■ **What is asked**:
A – Answer these from the work-history passage:
(i) At what time was the crew due at the siding shop/warehouse?
(ii) At what time did the cousin pick the narrator up each weekday morning?
(iii) Which employer does the narrator name for a job held in high school?
B – Reproduce the work-history passage word for word, starting at "The coach demanded" and ending at "job ever since.".

■ **Passage to read**:

****

The comments from my dad stuck with me: be useful or be gone. It made sense. Why would anyone want to pay a lazy, non-productive employee? My first actual job was again working for my dad at his siding company, and it was the summer before my freshman year in high school. I was on a crew with him and two of my cousins, who are brothers. The older cousin had just graduated from high school, and chose this work until he joined the Navy. The younger cousin is a year older than me, and we were both playing football in the fall.

The coach demanded we participate in summer weightlifting, and to pick between 6:00 AM and 4:00 PM. We were due at the siding shop/warehouse at 7:00 AM, and normally worked until 6:00 PM. The choice was made for us: 6:00 AM. My cousin could drive because he was 15, so he picked me up at 5:45 AM every weekday morning. We crushed our weight routine, and went to work… and that was my summer.

I have not been without a job ever since.

Keeping with the Manual Labor

I did my tour with McDonald’s in high school, but got back to the construction world in college. My list of jobs included delivering paper for an office supply company, milking cows at a dairy farm, putting together hotels, roofing, framing, and also hanging siding. The majority of my time was spent at my dad’s company and the crew became my college Fraternity brothers. We got to have fun while improving homes, and I loved it.

My typical protocol, even then, was to have more than one job. I did some Hotel Management, Front Desk work and then also got into the wedding DJ world as well. Those were the things that put me on the office path along with my schooling, but the love for manual labor remaining. There is something quite pure and joyous in seeing your accomplishments in real time. Siding a house is seeing a bare wall… and then seeing it covered by your efforts. I love it.

****

■ **Data block**:
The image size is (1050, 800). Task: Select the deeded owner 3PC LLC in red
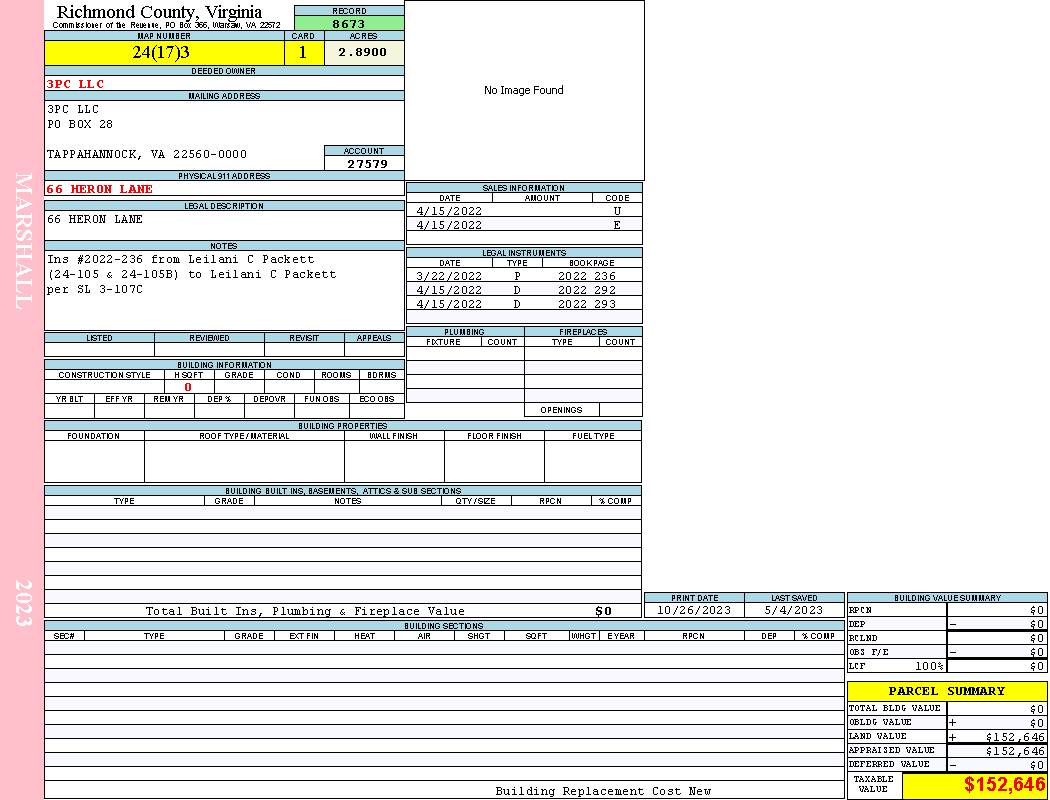(76, 84)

****

■ **Solutions to the problems**:
A –
(i) 7:00 AM
(ii) 5:45 AM
(iii) McDonald’s

B –
The coach demanded we participate in summer weightlifting, and to pick between 6:00 AM and 4:00 PM. We were due at the siding shop/warehouse at 7:00 AM, and normally worked until 6:00 PM. The choice was made for us: 6:00 AM. My cousin could drive because he was 15, so he picked me up at 5:45 AM every weekday morning. We crushed our weight routine, and went to work… and that was my summer.

I have not been without a job ever since.